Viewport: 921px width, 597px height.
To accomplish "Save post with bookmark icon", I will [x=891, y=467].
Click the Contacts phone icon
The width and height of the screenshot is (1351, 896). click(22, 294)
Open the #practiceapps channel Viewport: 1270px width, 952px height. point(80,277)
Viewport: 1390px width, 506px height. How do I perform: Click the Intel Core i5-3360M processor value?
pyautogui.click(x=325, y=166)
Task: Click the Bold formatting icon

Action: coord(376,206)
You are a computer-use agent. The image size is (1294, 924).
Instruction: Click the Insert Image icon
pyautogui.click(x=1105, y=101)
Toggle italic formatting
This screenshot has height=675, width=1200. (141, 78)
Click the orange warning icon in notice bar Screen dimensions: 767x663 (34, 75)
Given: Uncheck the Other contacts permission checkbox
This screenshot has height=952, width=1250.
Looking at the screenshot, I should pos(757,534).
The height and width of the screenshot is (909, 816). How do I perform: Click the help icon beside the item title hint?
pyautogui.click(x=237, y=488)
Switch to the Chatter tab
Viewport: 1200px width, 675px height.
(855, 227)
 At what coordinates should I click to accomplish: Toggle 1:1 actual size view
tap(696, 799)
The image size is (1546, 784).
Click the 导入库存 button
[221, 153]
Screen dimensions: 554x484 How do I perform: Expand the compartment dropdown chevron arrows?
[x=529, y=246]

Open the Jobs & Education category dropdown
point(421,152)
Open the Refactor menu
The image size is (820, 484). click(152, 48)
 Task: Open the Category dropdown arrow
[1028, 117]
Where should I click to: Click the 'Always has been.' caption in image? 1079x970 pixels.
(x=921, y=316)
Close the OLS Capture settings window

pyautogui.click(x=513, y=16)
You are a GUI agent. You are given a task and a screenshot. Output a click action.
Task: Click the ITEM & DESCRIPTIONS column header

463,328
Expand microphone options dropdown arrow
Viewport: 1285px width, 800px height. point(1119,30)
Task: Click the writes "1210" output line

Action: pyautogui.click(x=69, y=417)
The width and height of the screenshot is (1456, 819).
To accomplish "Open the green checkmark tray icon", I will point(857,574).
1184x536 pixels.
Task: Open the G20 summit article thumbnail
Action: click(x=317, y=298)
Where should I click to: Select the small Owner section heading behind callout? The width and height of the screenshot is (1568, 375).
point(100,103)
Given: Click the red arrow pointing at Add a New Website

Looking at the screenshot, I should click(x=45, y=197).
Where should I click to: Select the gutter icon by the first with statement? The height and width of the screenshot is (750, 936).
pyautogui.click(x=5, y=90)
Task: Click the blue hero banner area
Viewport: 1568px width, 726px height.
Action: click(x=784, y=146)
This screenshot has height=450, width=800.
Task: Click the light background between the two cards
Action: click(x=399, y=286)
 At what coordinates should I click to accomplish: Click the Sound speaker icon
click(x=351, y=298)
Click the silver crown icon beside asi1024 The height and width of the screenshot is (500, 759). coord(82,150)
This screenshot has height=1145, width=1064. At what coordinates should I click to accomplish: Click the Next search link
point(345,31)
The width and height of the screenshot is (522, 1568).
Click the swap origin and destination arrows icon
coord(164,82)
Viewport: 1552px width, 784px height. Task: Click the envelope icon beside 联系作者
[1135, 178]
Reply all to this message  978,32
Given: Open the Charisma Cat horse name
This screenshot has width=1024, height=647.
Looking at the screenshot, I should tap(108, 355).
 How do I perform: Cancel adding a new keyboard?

-=-=-=-=-

INSTRUCTION:
Copy out all of the entries above, swapping each "dropdown" for "drop-down" and keeping everything else the same.

WRITTEN SOLUTION:
Viewport: 921px width, 597px height.
To accomplish "Save post with bookmark icon", I will [x=891, y=467].
Click the Contacts phone icon
The width and height of the screenshot is (1351, 896). click(22, 294)
Open the #practiceapps channel Viewport: 1270px width, 952px height. point(80,277)
Viewport: 1390px width, 506px height. How do I perform: Click the Intel Core i5-3360M processor value?
pyautogui.click(x=325, y=166)
Task: Click the Bold formatting icon

Action: coord(376,206)
You are a computer-use agent. The image size is (1294, 924).
Instruction: Click the Insert Image icon
pyautogui.click(x=1105, y=101)
Toggle italic formatting
This screenshot has height=675, width=1200. (141, 78)
Click the orange warning icon in notice bar Screen dimensions: 767x663 (34, 75)
Given: Uncheck the Other contacts permission checkbox
This screenshot has height=952, width=1250.
Looking at the screenshot, I should pos(757,534).
The height and width of the screenshot is (909, 816). How do I perform: Click the help icon beside the item title hint?
pyautogui.click(x=237, y=488)
Switch to the Chatter tab
Viewport: 1200px width, 675px height.
(855, 227)
 At what coordinates should I click to accomplish: Toggle 1:1 actual size view
tap(696, 799)
The image size is (1546, 784).
Click the 导入库存 button
[221, 153]
Screen dimensions: 554x484 How do I perform: Expand the compartment drop-down chevron arrows?
[x=529, y=246]

Open the Jobs & Education category drop-down
point(421,152)
Open the Refactor menu
The image size is (820, 484). click(152, 48)
 Task: Open the Category drop-down arrow
[1028, 117]
Where should I click to: Click the 'Always has been.' caption in image? 1079x970 pixels.
(x=921, y=316)
Close the OLS Capture settings window

pyautogui.click(x=513, y=16)
You are a GUI agent. You are given a task and a screenshot. Output a click action.
Task: Click the ITEM & DESCRIPTIONS column header

463,328
Expand microphone options drop-down arrow
Viewport: 1285px width, 800px height. point(1119,30)
Task: Click the writes "1210" output line

Action: pyautogui.click(x=69, y=417)
The width and height of the screenshot is (1456, 819).
To accomplish "Open the green checkmark tray icon", I will point(857,574).
1184x536 pixels.
Task: Open the G20 summit article thumbnail
Action: click(x=317, y=298)
Where should I click to: Select the small Owner section heading behind callout? The width and height of the screenshot is (1568, 375).
point(100,103)
Given: Click the red arrow pointing at Add a New Website

Looking at the screenshot, I should click(x=45, y=197).
Where should I click to: Select the gutter icon by the first with statement? The height and width of the screenshot is (750, 936).
pyautogui.click(x=5, y=90)
Task: Click the blue hero banner area
Viewport: 1568px width, 726px height.
Action: click(x=784, y=146)
This screenshot has height=450, width=800.
Task: Click the light background between the two cards
Action: click(x=399, y=286)
 At what coordinates should I click to accomplish: Click the Sound speaker icon
click(x=351, y=298)
Click the silver crown icon beside asi1024 The height and width of the screenshot is (500, 759). coord(82,150)
This screenshot has height=1145, width=1064. At what coordinates should I click to accomplish: Click the Next search link
point(345,31)
The width and height of the screenshot is (522, 1568).
Click the swap origin and destination arrows icon
coord(164,82)
Viewport: 1552px width, 784px height. Task: Click the envelope icon beside 联系作者
[1135, 178]
Reply all to this message  978,32
Given: Open the Charisma Cat horse name
This screenshot has width=1024, height=647.
Looking at the screenshot, I should tap(108, 355).
 How do I perform: Cancel adding a new keyboard?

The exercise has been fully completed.